In stopverfpoeder vervult HPMC drie functies: verdikking, waterretentie en constructie. Het neemt niet deel aan reacties. De reden voor de bellen kan zijn dat er te veel water is toegevoegd, of dat de onderste laag niet droog is en er een andere laag overheen wordt geschraapt, waardoor het gemakkelijk schuimt. Het verdikkingseffect van HPMC in stopverfpoeder: cellulose kan worden verdikt tot een suspensie, waardoor de oplossing uniform en consistent blijft en uitzakken wordt voorkomen. Het waterretentie-effect van HPMC in stopverfpoeder: zorgt ervoor dat het stopverfpoeder langzaam droogt en helpt calciumas te reageren onder invloed van water. Het constructie-effect van HPMC in stopverfpoeder: cellulose heeft een smerende werking, waardoor stopverfpoeder een goede constructie heeft. HPMC neemt niet deel aan chemische reacties, maar speelt slechts een ondersteunende rol.
Het poederverlies van stopverfpoeder hangt voornamelijk samen met de kwaliteit van het ascalcium en heeft weinig te maken met HPMC. Het lage calciumgehalte van grijs calcium en de onjuiste verhouding van CaO en Ca(OH)2 in grijs calcium veroorzaken poederverlies.
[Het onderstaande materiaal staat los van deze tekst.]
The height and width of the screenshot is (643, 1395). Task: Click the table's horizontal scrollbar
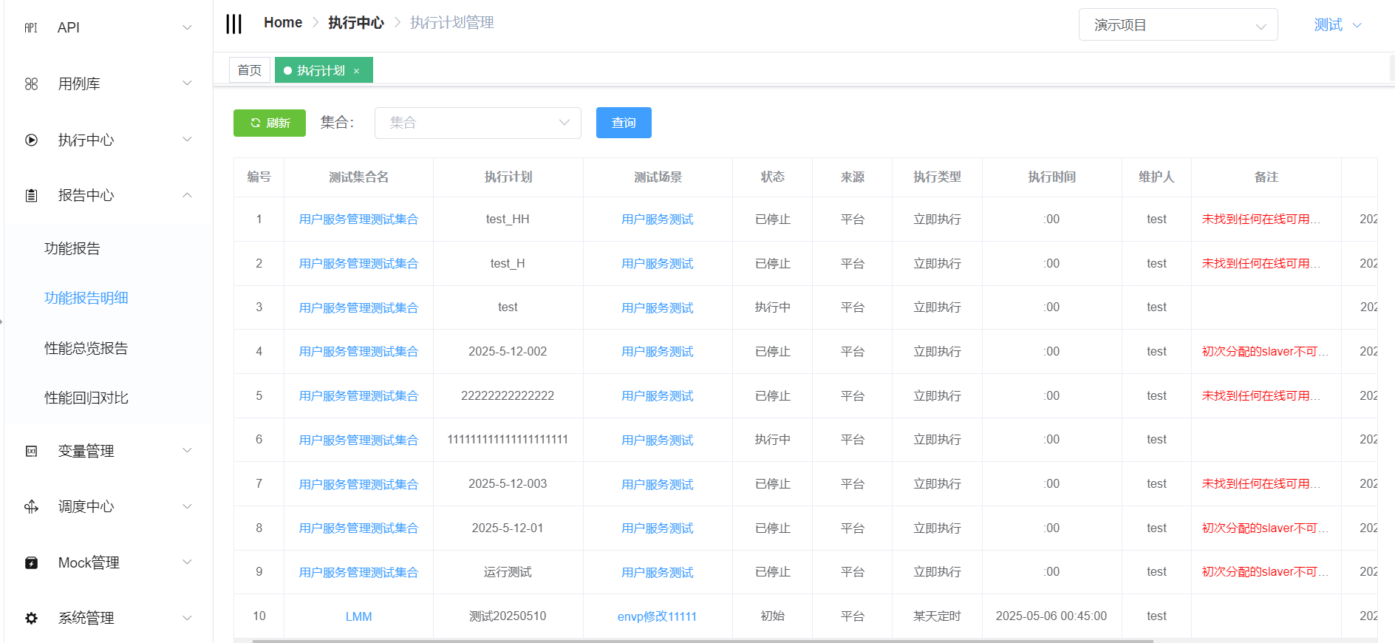tap(702, 640)
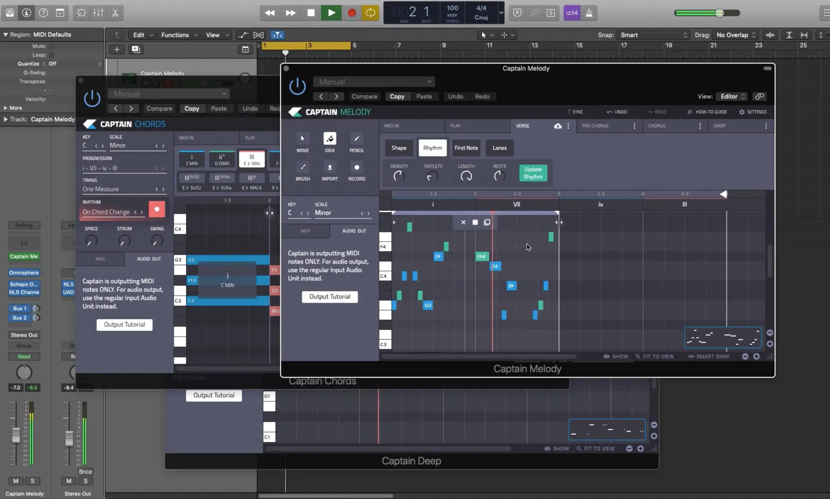The width and height of the screenshot is (830, 499).
Task: Click the metronome icon in the control bar
Action: 589,13
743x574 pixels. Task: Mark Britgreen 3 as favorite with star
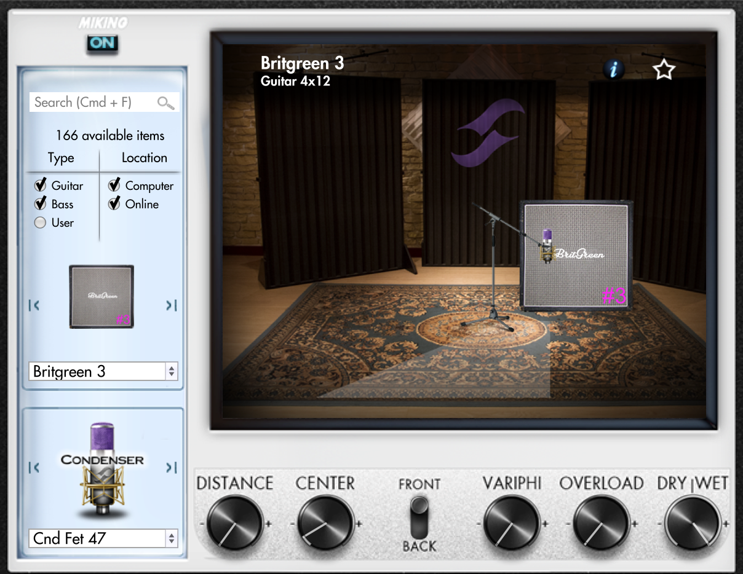pos(664,70)
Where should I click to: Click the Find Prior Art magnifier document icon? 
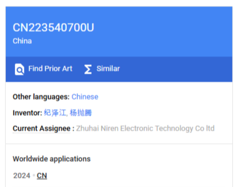point(19,69)
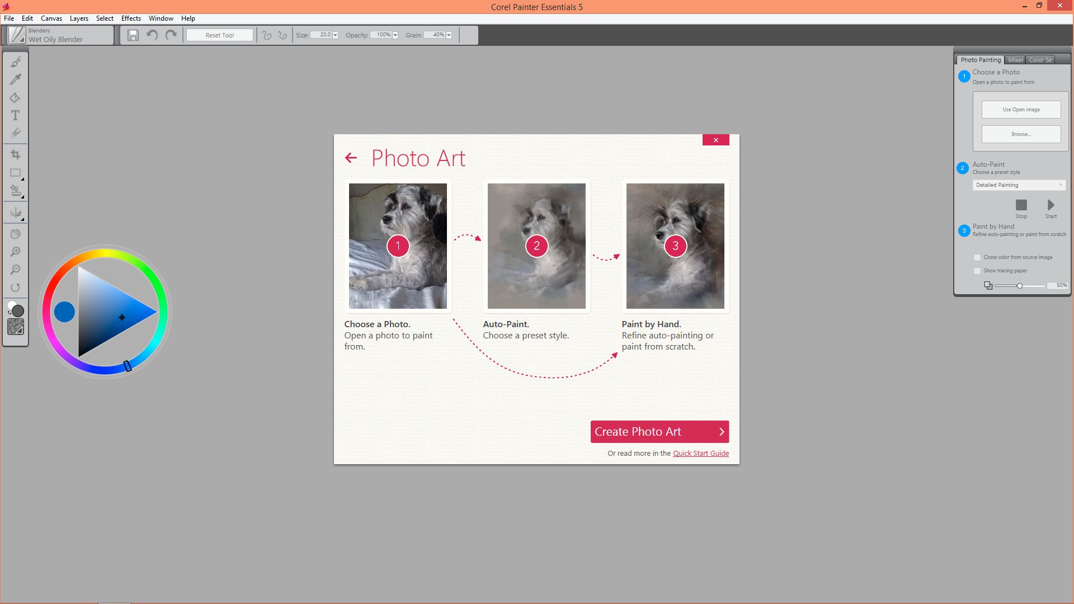Select the Brush tool
The image size is (1074, 604).
click(16, 62)
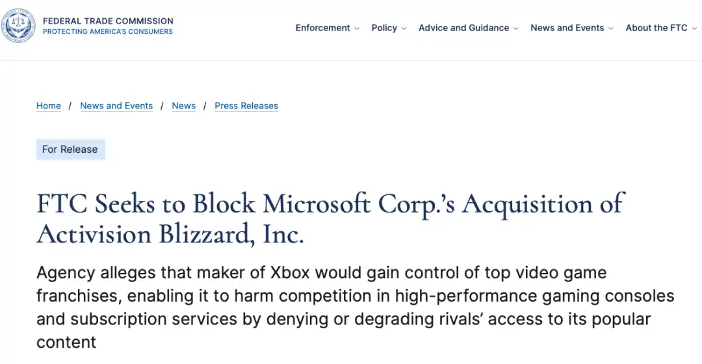Open the Press Releases breadcrumb link
702x364 pixels.
click(246, 106)
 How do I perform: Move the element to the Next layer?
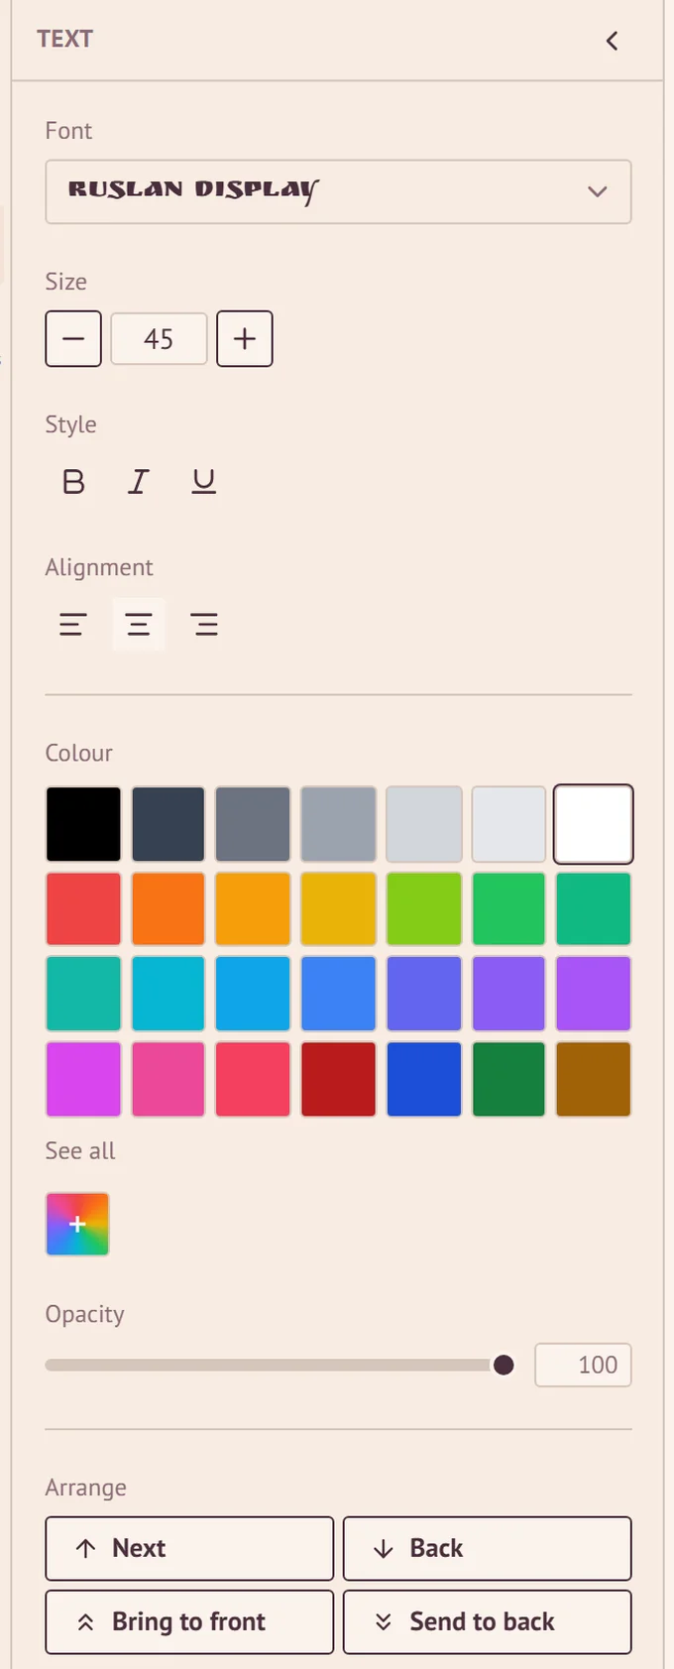point(189,1548)
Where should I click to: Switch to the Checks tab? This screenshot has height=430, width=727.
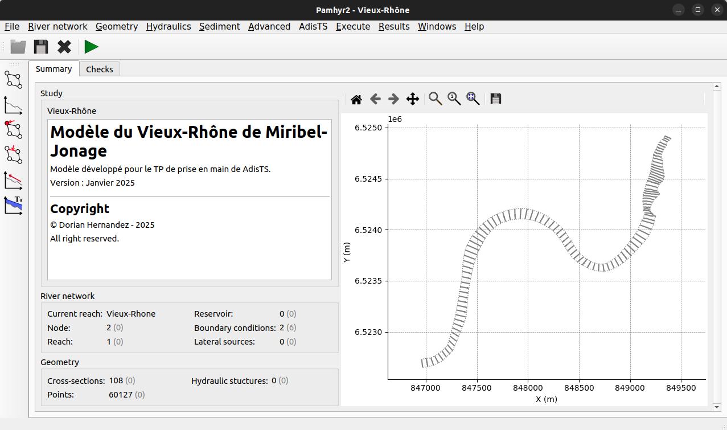100,69
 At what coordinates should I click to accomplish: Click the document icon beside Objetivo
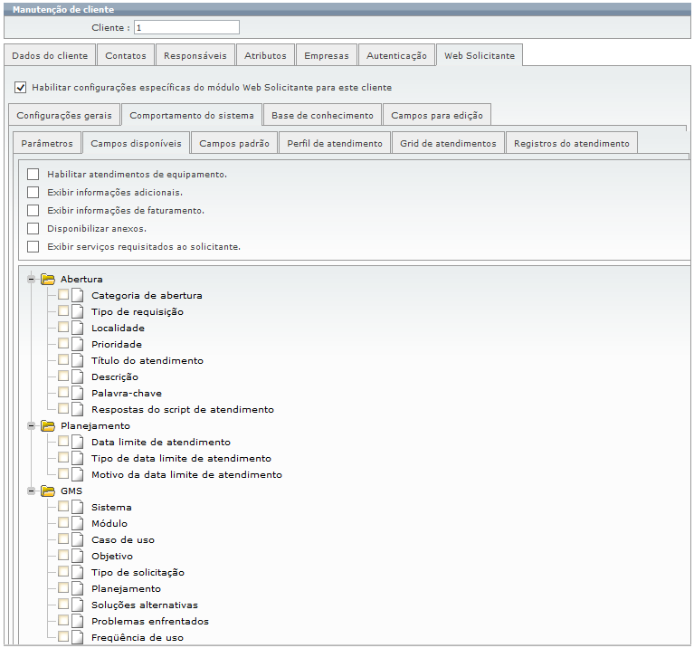pyautogui.click(x=77, y=556)
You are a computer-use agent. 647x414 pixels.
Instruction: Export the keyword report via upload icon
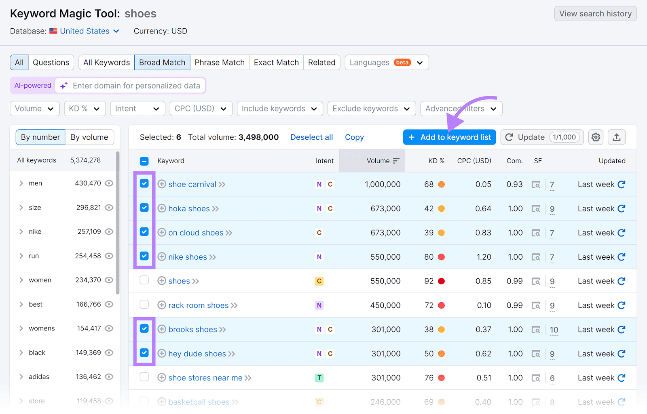click(617, 137)
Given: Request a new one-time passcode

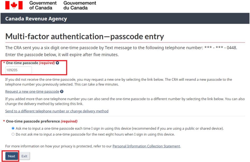Looking at the screenshot, I should (x=32, y=92).
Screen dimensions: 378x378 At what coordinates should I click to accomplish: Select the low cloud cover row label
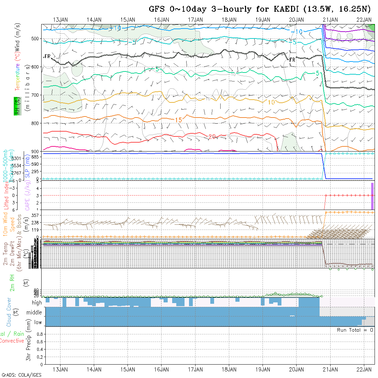(38, 322)
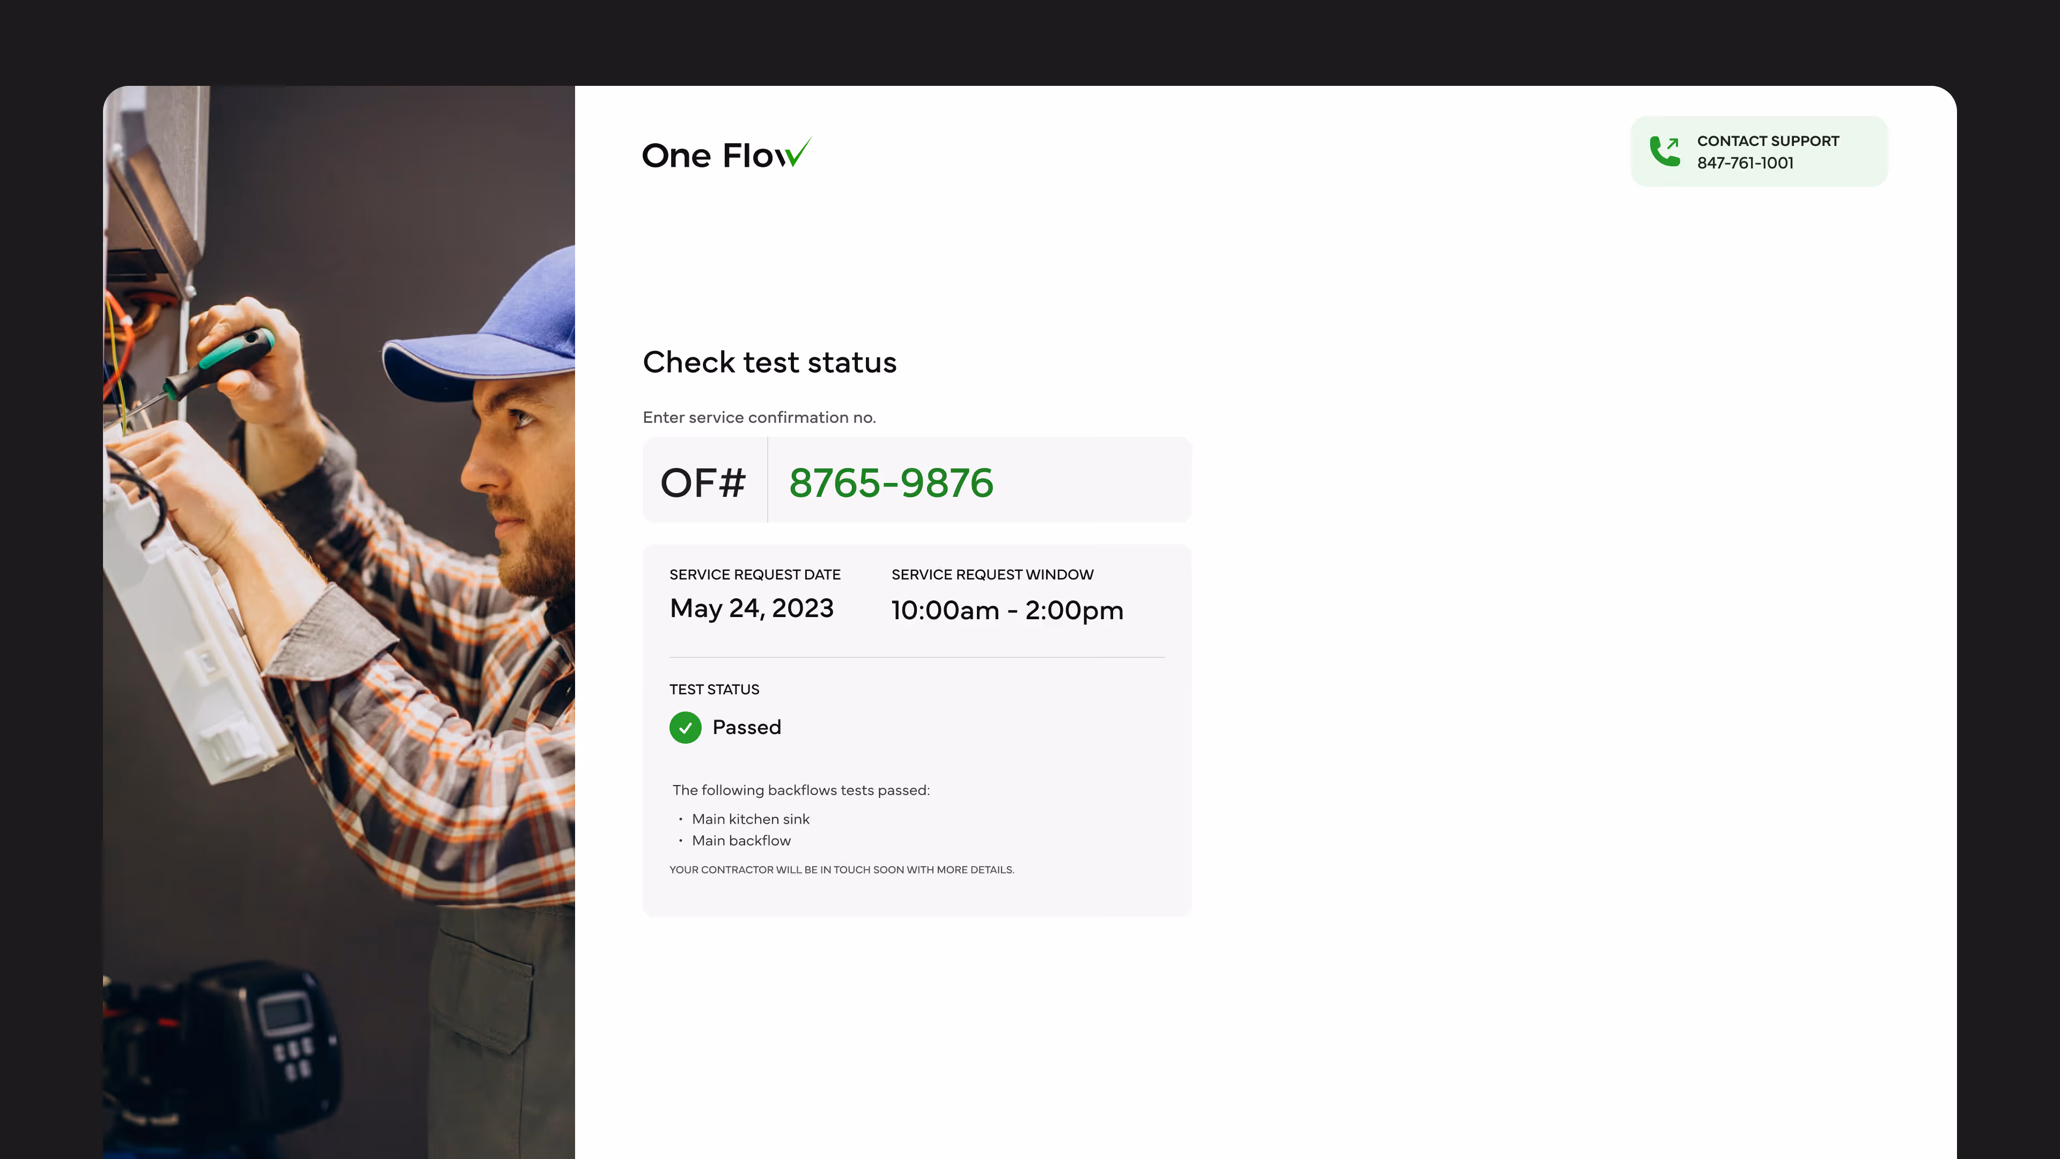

Als het iets met HPMC te maken heeft, dan zal een slechte waterretentie van HPMC er ook voor zorgen dat het poeder eraf valt. Het toevoegen van water aan het stopverfpoeder en het aanbrengen ervan op de muur is een chemische reactie, omdat er nieuwe stoffen worden gevormd en het stopverfpoeder van de muur wordt verwijderd. Vermalen tot poeder en hergebruiken werkt niet, omdat er nieuwe stoffen (calciumcarbonaat) zijn gevormd. De hoofdbestanddelen van calciumaspoeder zijn: een mengsel van Ca(OH)2, CaO en een kleine hoeveelheid CaCO3, CaO+H2O=Ca(OH)2—Ca(OH)2+CO2=CaCO3↓+H2O Calciumaspoeder bevindt zich in water en lucht. Onder invloed van CO2 wordt calciumcarbonaat gegenereerd, terwijl HPMC alleen water vasthoudt, wat bijdraagt aan een betere reactie van calciumaspoeder, en zelf niet aan een reactie deelneemt.